Input data>
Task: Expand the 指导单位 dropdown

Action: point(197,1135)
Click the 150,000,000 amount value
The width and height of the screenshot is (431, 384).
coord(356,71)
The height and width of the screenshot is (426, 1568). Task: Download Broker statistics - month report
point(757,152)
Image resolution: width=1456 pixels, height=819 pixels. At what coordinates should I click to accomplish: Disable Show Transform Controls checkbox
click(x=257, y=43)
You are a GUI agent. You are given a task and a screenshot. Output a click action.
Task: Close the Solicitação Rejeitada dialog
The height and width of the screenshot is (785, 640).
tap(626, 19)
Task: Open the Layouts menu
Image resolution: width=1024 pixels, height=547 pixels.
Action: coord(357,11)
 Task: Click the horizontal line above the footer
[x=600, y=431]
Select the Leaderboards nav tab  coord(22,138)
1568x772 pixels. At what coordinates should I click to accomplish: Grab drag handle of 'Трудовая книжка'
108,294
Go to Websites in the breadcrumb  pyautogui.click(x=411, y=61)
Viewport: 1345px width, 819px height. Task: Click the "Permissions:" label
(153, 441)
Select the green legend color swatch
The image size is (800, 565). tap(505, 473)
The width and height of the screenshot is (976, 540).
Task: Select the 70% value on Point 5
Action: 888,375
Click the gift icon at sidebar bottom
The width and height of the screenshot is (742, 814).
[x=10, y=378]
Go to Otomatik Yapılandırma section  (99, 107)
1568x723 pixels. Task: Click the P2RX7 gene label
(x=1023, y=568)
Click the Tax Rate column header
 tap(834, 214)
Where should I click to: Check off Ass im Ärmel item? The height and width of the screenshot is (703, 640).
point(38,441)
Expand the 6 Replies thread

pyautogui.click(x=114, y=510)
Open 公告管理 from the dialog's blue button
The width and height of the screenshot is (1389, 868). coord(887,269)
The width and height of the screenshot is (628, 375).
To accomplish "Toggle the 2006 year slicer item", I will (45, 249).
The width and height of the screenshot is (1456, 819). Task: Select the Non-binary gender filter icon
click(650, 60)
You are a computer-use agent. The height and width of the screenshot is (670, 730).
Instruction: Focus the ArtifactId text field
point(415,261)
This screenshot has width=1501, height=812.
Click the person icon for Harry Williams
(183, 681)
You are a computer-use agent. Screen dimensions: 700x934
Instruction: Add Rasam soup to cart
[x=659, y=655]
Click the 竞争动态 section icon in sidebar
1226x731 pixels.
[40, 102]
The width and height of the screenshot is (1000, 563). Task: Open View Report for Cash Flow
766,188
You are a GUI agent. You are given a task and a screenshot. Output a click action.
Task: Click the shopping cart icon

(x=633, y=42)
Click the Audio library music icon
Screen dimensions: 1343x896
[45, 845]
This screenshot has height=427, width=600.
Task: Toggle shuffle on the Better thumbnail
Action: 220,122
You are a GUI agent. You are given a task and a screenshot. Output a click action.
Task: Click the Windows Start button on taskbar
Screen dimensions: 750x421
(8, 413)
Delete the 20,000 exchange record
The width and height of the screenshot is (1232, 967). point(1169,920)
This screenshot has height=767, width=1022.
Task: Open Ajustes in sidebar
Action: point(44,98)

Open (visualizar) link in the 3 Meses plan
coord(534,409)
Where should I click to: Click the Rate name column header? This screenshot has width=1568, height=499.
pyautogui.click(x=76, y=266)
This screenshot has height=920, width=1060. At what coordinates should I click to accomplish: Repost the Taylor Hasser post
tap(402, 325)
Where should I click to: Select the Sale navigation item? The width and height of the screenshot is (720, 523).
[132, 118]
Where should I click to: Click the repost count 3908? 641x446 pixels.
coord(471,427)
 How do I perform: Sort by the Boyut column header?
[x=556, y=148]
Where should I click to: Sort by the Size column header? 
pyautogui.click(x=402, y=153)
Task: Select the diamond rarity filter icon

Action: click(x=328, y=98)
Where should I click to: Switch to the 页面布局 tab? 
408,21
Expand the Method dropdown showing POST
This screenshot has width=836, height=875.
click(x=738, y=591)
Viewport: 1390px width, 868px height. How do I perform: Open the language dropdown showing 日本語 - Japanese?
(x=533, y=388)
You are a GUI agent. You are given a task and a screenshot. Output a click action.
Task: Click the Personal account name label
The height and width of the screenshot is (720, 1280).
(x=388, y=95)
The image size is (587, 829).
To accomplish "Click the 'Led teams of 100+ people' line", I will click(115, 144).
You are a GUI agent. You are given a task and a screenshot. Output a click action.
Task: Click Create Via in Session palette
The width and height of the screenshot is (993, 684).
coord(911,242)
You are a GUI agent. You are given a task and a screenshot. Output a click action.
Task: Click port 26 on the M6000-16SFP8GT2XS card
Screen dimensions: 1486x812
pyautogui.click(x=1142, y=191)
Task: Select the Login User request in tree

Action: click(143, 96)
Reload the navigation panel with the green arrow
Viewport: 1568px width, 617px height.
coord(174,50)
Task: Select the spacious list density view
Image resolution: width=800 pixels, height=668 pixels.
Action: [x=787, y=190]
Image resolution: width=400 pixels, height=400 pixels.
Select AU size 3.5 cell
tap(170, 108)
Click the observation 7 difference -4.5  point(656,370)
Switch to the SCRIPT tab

What the task asks>
Give back the entire listing verbatim.

Answer to this problem>
Task: Expand the 指导单位 dropdown

Action: point(197,1135)
Click the 150,000,000 amount value
The width and height of the screenshot is (431, 384).
coord(356,71)
The height and width of the screenshot is (426, 1568). Task: Download Broker statistics - month report
point(757,152)
Image resolution: width=1456 pixels, height=819 pixels. At what coordinates should I click to accomplish: Disable Show Transform Controls checkbox
click(x=257, y=43)
You are a GUI agent. You are given a task and a screenshot. Output a click action.
Task: Close the Solicitação Rejeitada dialog
The height and width of the screenshot is (785, 640).
tap(626, 19)
Task: Open the Layouts menu
Image resolution: width=1024 pixels, height=547 pixels.
Action: coord(357,11)
 Task: Click the horizontal line above the footer
[x=600, y=431]
Select the Leaderboards nav tab  coord(22,138)
1568x772 pixels. At what coordinates should I click to accomplish: Grab drag handle of 'Трудовая книжка'
108,294
Go to Websites in the breadcrumb  pyautogui.click(x=411, y=61)
Viewport: 1345px width, 819px height. Task: Click the "Permissions:" label
(153, 441)
Select the green legend color swatch
The image size is (800, 565). tap(505, 473)
The width and height of the screenshot is (976, 540).
Task: Select the 70% value on Point 5
Action: 888,375
Click the gift icon at sidebar bottom
The width and height of the screenshot is (742, 814).
[x=10, y=378]
Go to Otomatik Yapılandırma section  (99, 107)
1568x723 pixels. Task: Click the P2RX7 gene label
(x=1023, y=568)
Click the Tax Rate column header
 tap(834, 214)
Where should I click to: Check off Ass im Ärmel item? The height and width of the screenshot is (703, 640).
point(38,441)
Expand the 6 Replies thread

pyautogui.click(x=114, y=510)
Open 公告管理 from the dialog's blue button
The width and height of the screenshot is (1389, 868). coord(887,269)
The width and height of the screenshot is (628, 375).
To accomplish "Toggle the 2006 year slicer item", I will (45, 249).
The width and height of the screenshot is (1456, 819). Task: Select the Non-binary gender filter icon
click(650, 60)
You are a computer-use agent. The height and width of the screenshot is (670, 730).
Instruction: Focus the ArtifactId text field
point(415,261)
This screenshot has width=1501, height=812.
Click the person icon for Harry Williams
(183, 681)
You are a computer-use agent. Screen dimensions: 700x934
Instruction: Add Rasam soup to cart
[x=659, y=655]
Click the 竞争动态 section icon in sidebar
1226x731 pixels.
[40, 102]
The width and height of the screenshot is (1000, 563). Task: Open View Report for Cash Flow
766,188
You are a GUI agent. You are given a task and a screenshot. Output a click action.
Task: Click the shopping cart icon

(x=633, y=42)
Click the Audio library music icon
Screen dimensions: 1343x896
[45, 845]
This screenshot has height=427, width=600.
Task: Toggle shuffle on the Better thumbnail
Action: 220,122
You are a GUI agent. You are given a task and a screenshot. Output a click action.
Task: Click the Windows Start button on taskbar
Screen dimensions: 750x421
(8, 413)
Delete the 20,000 exchange record
The width and height of the screenshot is (1232, 967). point(1169,920)
This screenshot has height=767, width=1022.
Task: Open Ajustes in sidebar
Action: point(44,98)

Open (visualizar) link in the 3 Meses plan
coord(534,409)
Where should I click to: Click the Rate name column header? This screenshot has width=1568, height=499.
pyautogui.click(x=76, y=266)
This screenshot has height=920, width=1060. At what coordinates should I click to accomplish: Repost the Taylor Hasser post
tap(402, 325)
Where should I click to: Select the Sale navigation item? The width and height of the screenshot is (720, 523).
[132, 118]
Where should I click to: Click the repost count 3908? 641x446 pixels.
coord(471,427)
 How do I perform: Sort by the Boyut column header?
[x=556, y=148]
Where should I click to: Sort by the Size column header? 
pyautogui.click(x=402, y=153)
Task: Select the diamond rarity filter icon

Action: click(x=328, y=98)
Where should I click to: Switch to the 页面布局 tab? 
408,21
Expand the Method dropdown showing POST
This screenshot has width=836, height=875.
click(x=738, y=591)
Viewport: 1390px width, 868px height. How do I perform: Open the language dropdown showing 日本語 - Japanese?
(x=533, y=388)
You are a GUI agent. You are given a task and a screenshot. Output a click action.
Task: Click the Personal account name label
The height and width of the screenshot is (720, 1280).
(x=388, y=95)
The image size is (587, 829).
To accomplish "Click the 'Led teams of 100+ people' line", I will click(115, 144).
You are a GUI agent. You are given a task and a screenshot. Output a click action.
Task: Click Create Via in Session palette
The width and height of the screenshot is (993, 684).
coord(911,242)
You are a GUI agent. You are given a task and a screenshot. Output a click action.
Task: Click port 26 on the M6000-16SFP8GT2XS card
Screen dimensions: 1486x812
pyautogui.click(x=1142, y=191)
Task: Select the Login User request in tree

Action: click(143, 96)
Reload the navigation panel with the green arrow
Viewport: 1568px width, 617px height.
coord(174,50)
Task: Select the spacious list density view
Image resolution: width=800 pixels, height=668 pixels.
Action: [x=787, y=190]
Image resolution: width=400 pixels, height=400 pixels.
Select AU size 3.5 cell
tap(170, 108)
Click the observation 7 difference -4.5  point(656,370)
Switch to the SCRIPT tab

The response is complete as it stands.